Ray is touching on a very important subject: how we are actually
going _backward_ in our approaches to these things.
In the heyday of the physical Cypherpunks meetings, circa 1993-5,
things like this actually got discussed in detail. Ditto for the list.
(I should note that I have only gone to about 2-3 physical meetings
per year in recent years. Many are now in San Francisco, 100 miles
away from me. Most seem to have corporate P.R. people making pitches
about their products. Just not worth it to me to drive that far to
snooze through talks on Digiwhackomatic's new DES variant. I'm
oversimplifying, and I appreciate the work that Bill and Dave put
into putting together agendas, but the flavor of the earlier years is
missing--some obvious folks from earlier years are also not attending
very often, if at all. Hell, one of the biggest problems, which I see
no solution for, is that of the 25-40 people I have seen at each of
the last couple of Cypherpunks meetings, I only recognized a few. And
obviously most of these 25-40 people are not contributing to the
Cypherpunks list. Maybe they're on other lists. They're not here, and
so there's no cross-fertilization between the list and the meetings.

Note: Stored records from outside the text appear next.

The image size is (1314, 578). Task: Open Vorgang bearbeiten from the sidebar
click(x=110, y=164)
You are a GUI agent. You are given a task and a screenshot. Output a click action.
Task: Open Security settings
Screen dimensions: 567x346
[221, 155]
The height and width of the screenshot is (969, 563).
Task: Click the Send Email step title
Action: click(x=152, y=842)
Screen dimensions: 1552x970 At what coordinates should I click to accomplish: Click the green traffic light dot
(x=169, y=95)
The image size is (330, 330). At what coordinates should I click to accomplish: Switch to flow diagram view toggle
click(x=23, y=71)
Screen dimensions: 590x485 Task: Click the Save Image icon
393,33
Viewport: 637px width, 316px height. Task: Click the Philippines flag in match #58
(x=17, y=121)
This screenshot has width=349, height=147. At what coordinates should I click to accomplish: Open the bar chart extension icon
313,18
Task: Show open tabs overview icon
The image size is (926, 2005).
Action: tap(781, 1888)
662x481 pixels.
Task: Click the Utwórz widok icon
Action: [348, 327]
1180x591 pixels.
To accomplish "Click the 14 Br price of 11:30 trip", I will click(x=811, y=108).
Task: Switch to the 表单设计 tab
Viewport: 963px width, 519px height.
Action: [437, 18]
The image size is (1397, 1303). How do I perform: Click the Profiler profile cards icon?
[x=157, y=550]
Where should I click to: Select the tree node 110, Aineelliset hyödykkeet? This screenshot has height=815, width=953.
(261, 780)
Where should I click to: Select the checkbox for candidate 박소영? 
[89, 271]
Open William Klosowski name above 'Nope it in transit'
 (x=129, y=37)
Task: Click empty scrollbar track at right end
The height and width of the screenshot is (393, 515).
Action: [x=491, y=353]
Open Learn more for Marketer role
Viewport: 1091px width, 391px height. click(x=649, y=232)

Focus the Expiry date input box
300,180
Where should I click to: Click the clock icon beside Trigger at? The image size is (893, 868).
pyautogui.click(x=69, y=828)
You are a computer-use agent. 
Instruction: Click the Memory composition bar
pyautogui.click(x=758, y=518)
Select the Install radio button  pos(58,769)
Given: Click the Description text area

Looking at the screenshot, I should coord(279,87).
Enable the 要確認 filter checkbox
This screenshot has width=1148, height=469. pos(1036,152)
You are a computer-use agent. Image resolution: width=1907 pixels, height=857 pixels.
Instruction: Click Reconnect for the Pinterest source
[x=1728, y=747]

Like I said, the physical meetings I have been to (and I see the
agendas of the ones I don't go to, of course) are no longer focused
on the really interesting topics. Interesting to me, of course. No
doubt the 30 or so folks who show up on Saturdays to hear about
Digiwhackomatic's latest firewall or the Institute for Digital
Policy's proposal to regulate Napster are apparently interested or
they wouldn't keep attending.)
Back to Sealand. It's a step backwards toward the physical data haven
notions of the past. "It's _so_ 70s," as GenXers might say.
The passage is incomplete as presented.